Exercise prompt →
Please give the records below again in full, exactly, with the images left out.
━━━ Dataset
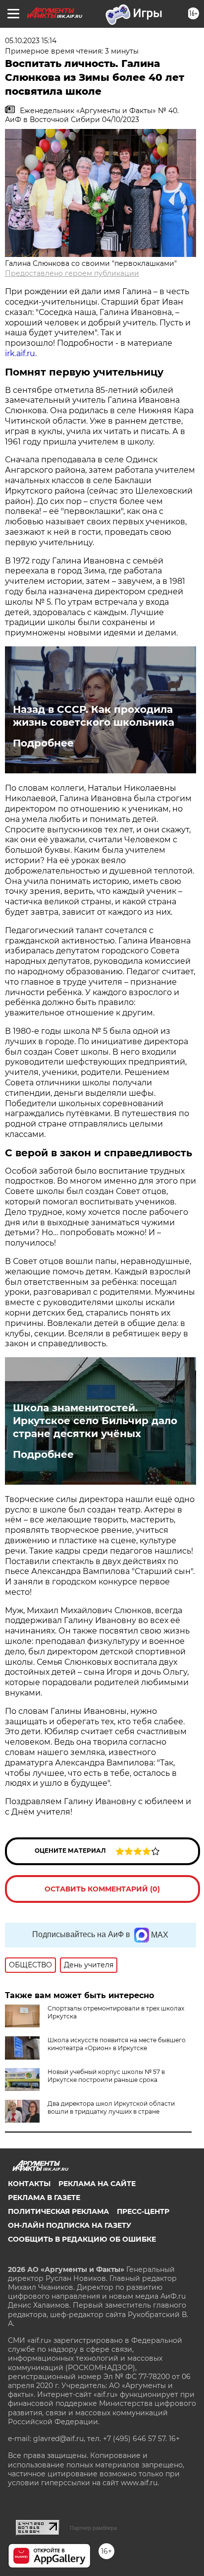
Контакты (29, 2183)
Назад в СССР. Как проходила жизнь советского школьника (93, 715)
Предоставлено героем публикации (72, 273)
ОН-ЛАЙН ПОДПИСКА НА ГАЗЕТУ (69, 2225)
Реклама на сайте (97, 2183)
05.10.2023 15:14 (30, 40)
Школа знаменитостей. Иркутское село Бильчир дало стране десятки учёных (95, 1421)
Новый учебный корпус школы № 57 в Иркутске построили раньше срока (106, 2075)
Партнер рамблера (93, 2528)
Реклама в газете (44, 2197)
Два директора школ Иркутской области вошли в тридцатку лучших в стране (111, 2107)
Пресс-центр (143, 2211)
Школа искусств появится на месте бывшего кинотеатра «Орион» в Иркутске (117, 2044)
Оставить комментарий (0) (102, 1889)
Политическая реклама (58, 2211)
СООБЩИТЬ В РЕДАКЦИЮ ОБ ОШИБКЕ (82, 2239)
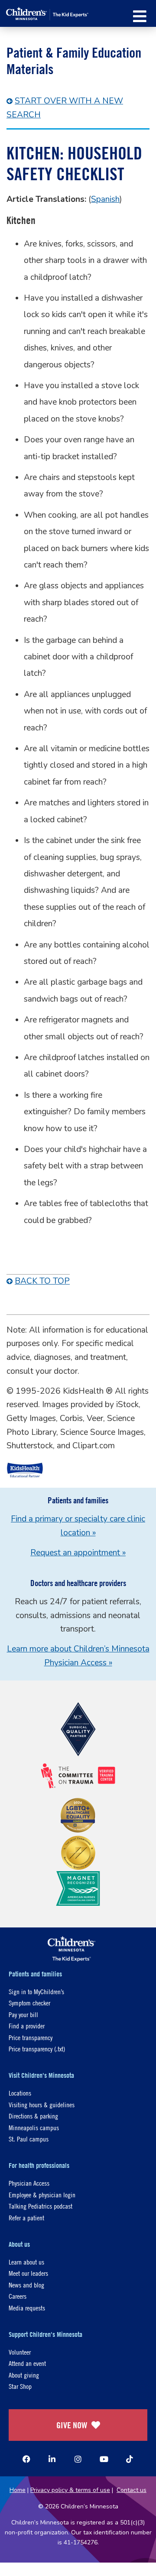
━━━━━━
Response to the exercise →
Контакты (29, 2183)
Назад в СССР. Как проходила жизнь советского школьника (93, 715)
Предоставлено героем публикации (72, 273)
ОН-ЛАЙН ПОДПИСКА НА ГАЗЕТУ (69, 2225)
Реклама на сайте (97, 2183)
05.10.2023 15:14 (30, 40)
Школа знаменитостей. Иркутское село Бильчир дало стране десятки учёных (95, 1421)
Новый учебный корпус школы № 57 в Иркутске построили раньше срока (106, 2075)
Партнер рамблера (93, 2528)
Реклама в газете (44, 2197)
Два директора школ Иркутской области вошли в тридцатку лучших в стране (111, 2107)
Пресс-центр (143, 2211)
Школа искусств появится на месте бывшего кинотеатра «Орион» в Иркутске (117, 2044)
Оставить комментарий (0) (102, 1889)
Политическая реклама (58, 2211)
СООБЩИТЬ В РЕДАКЦИЮ ОБ ОШИБКЕ (82, 2239)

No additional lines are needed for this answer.